L'ordre des étapes conditionne le droit à l'aide : audit, désignation de l'accompagnateur, dépôt, accord, puis démarrage de l'isolation des combles. À Saint-André-de-Rosans, un devis signé trop tôt suffit à faire tomber une aide de 32 000 €.
Le marché local ne s'arrête pas à la commune : pour l'isolation des combles à Saint-André-de-Rosans, élargir la consultation à l'ensemble du département (Hautes-Alpes) augmente le nombre d'offres comparables sans dégrader la réactivité du chantier.

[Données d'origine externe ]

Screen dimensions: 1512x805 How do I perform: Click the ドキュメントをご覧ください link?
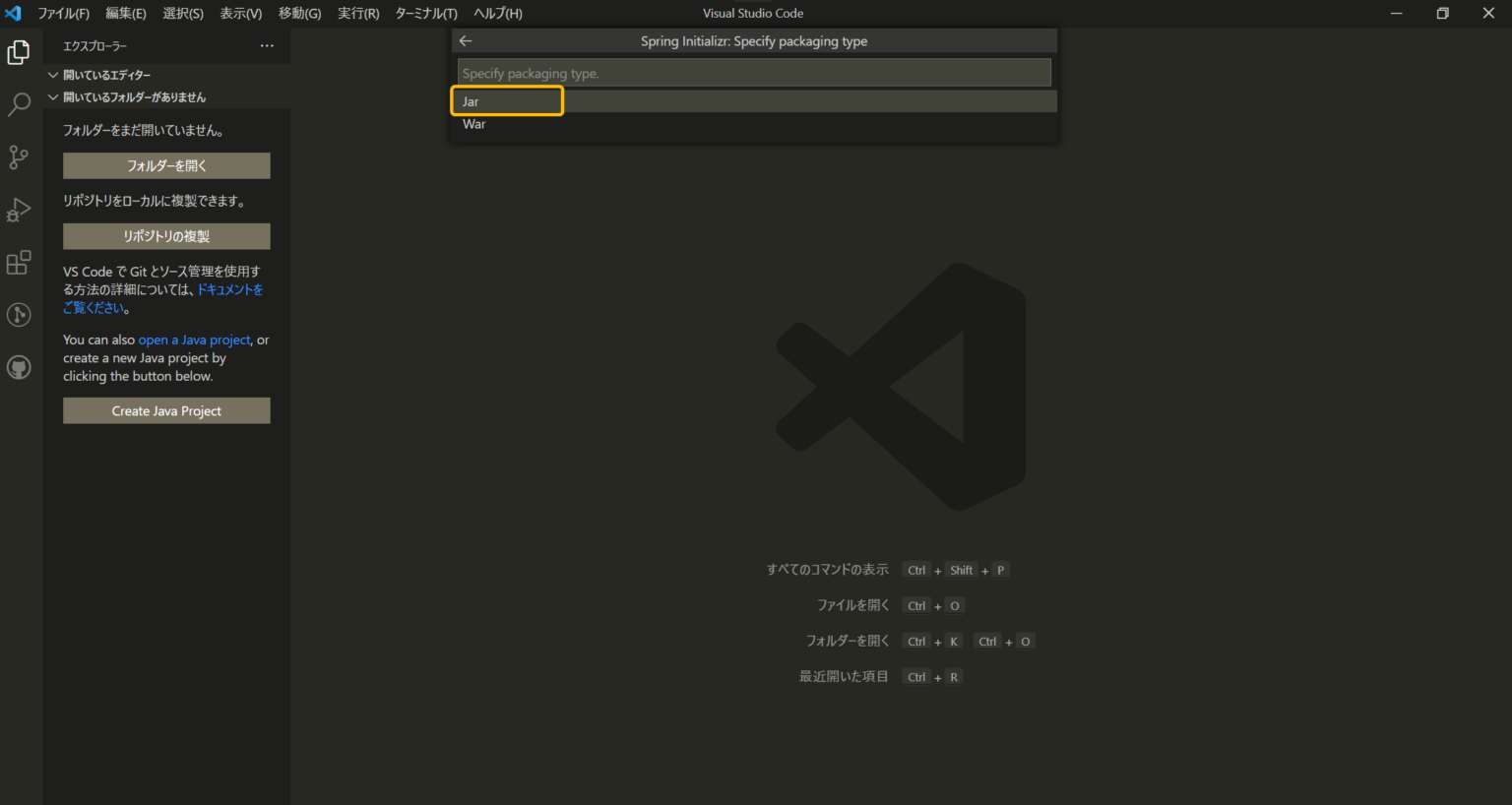click(x=228, y=288)
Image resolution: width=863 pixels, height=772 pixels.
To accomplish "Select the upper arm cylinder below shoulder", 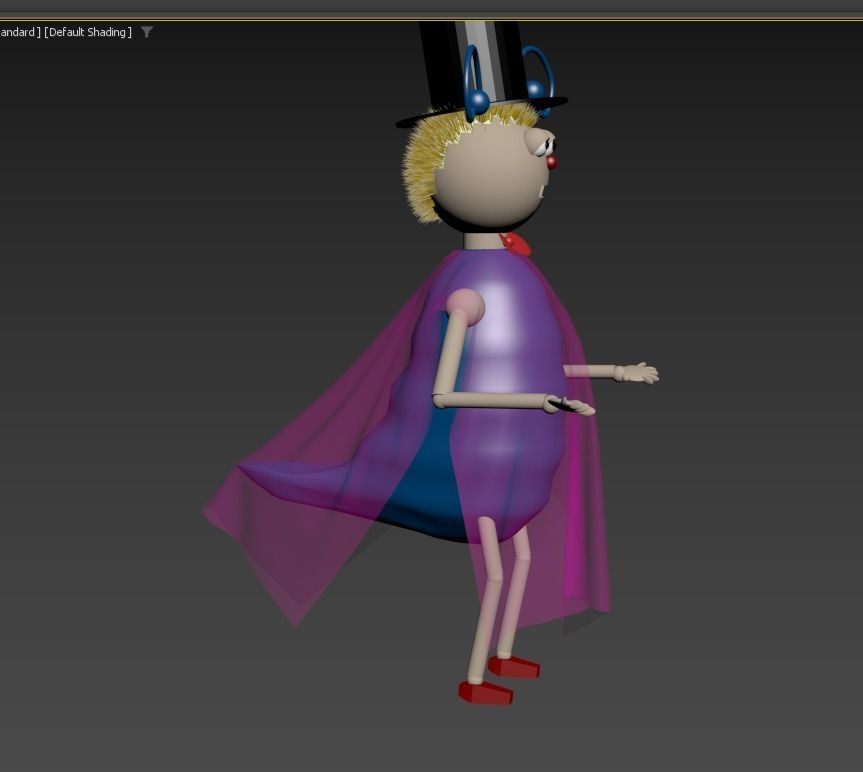I will point(451,358).
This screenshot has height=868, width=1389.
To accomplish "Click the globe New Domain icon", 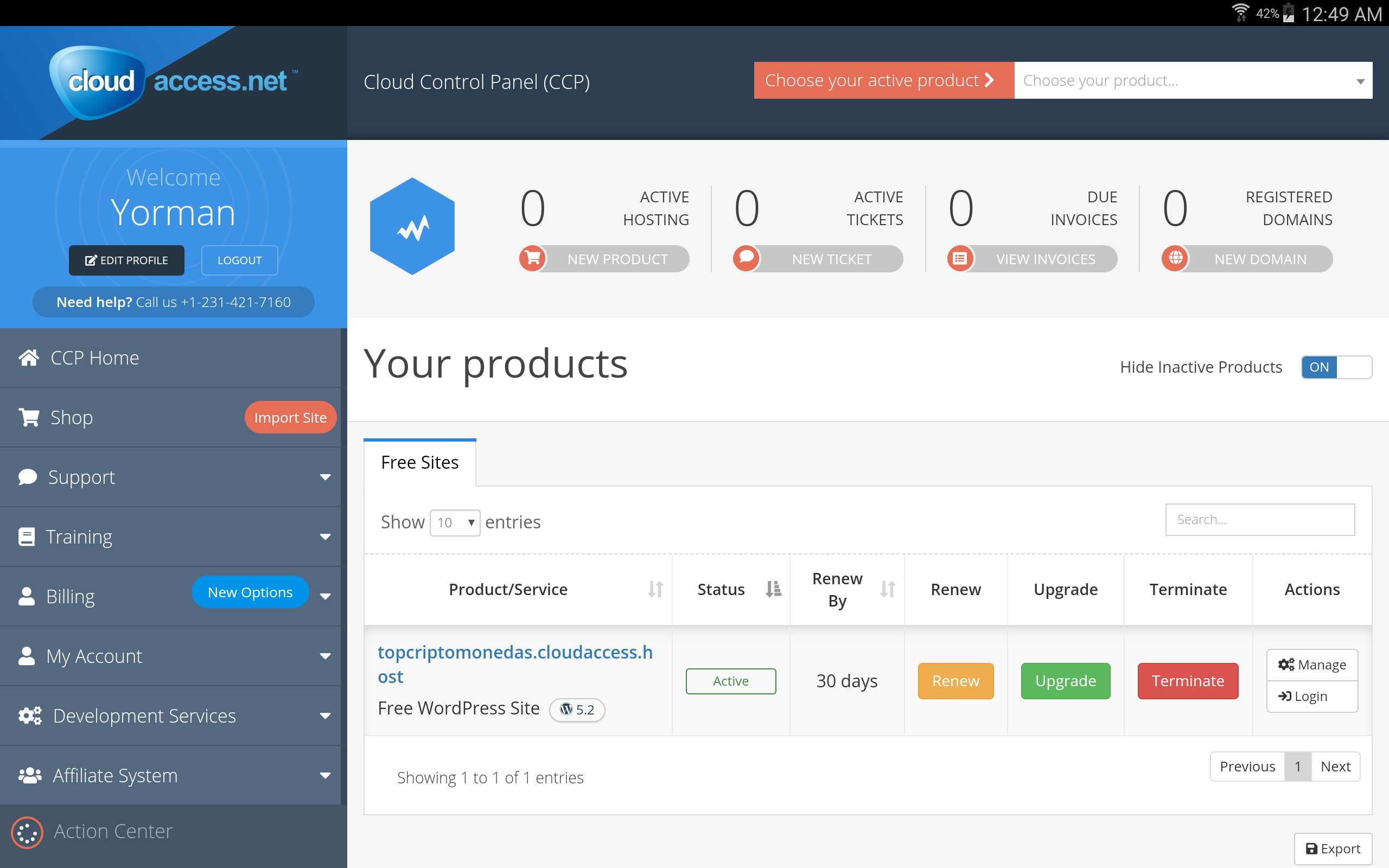I will coord(1175,258).
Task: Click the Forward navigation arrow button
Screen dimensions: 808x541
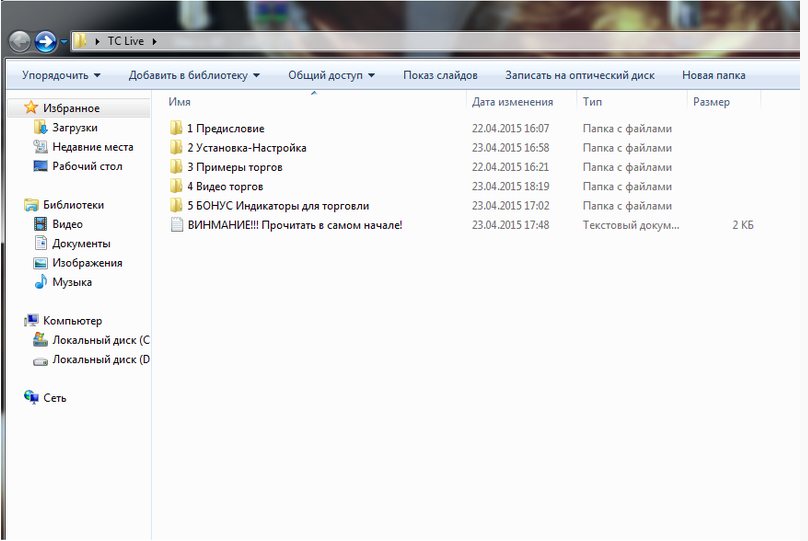Action: pyautogui.click(x=46, y=41)
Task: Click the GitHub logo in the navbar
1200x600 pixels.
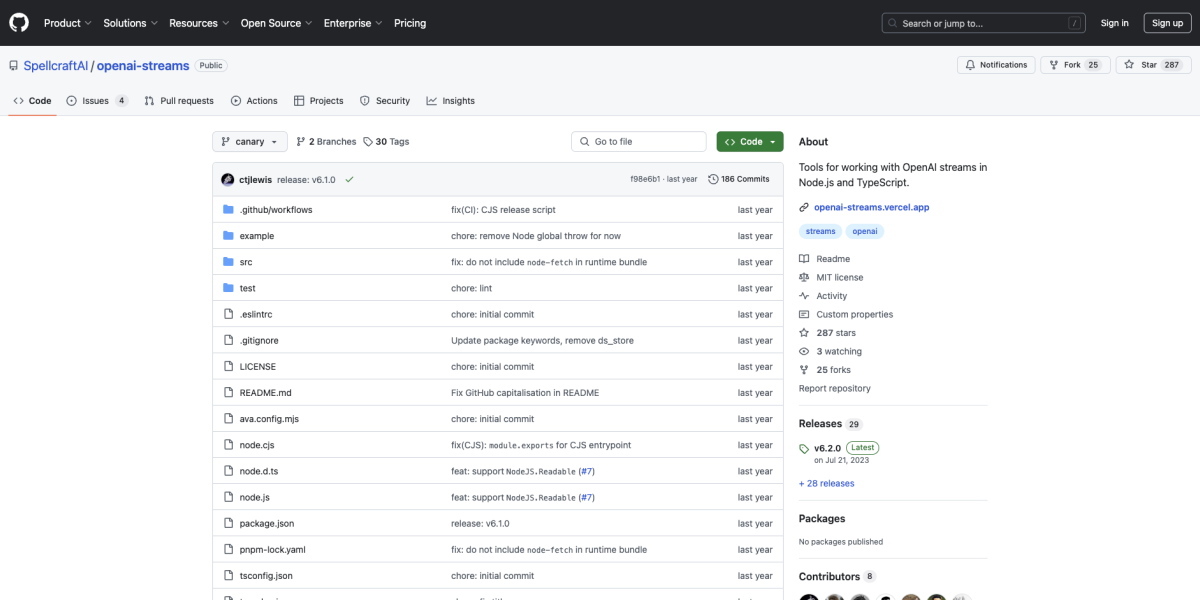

Combien de m² de plancher de combles exactement ? À Saint-André-de-Rosans, le logement de référence de 100 m² situé en zone H3 en compte environ 60 pour l'isolation des combles. La dépense attendue s'établit dès lors entre 1 500 € et 4 500 € TTC (25–75 € l'unité), pour une assiette éligible plafonnée à 40 000 € HT.
Côté performance, l'isolation des combles pèse pour 22 à 32 % de la consommation totale. Sur la base conventionnelle appliquée à Saint-André-de-Rosans en zone H3, cela représente entre 4 280 et 6 225 kWh évités par an, soit 460 € à 669 € de facture en moins au tarif de référence 2026.
Pourquoi la même solution ne se classe pas au même rang partout : à Saint-André-de-Rosans relève de la zone H3, dont la base conventionnelle atteint 195 kWh/m²/an. Le temps de retour de l'isolation des combles s'en trouve mécaniquement raccourci par rapport aux zones plus douces.
Statut d'occupation à Saint-André-de-Rosans : 69 logements occupés par leur propriétaire, soit 79 % du parc. La décision d'engager l'isolation des combles y est directe ; ailleurs, elle passe par un bailleur dont le calcul de rentabilité et les aides diffèrent.
Le choix du scénario change l'assiette : à Saint-André-de-Rosans, elle passe de 30 000 € HT à deux classes à 40 000 € HT dès trois classes. Avec les combles chiffré autour de 3 000 €, l'arbitrage consiste à vérifier si le poste complémentaire nécessaire pour franchir la troisième classe coûte moins que le supplément d'aide qu'il déclenche.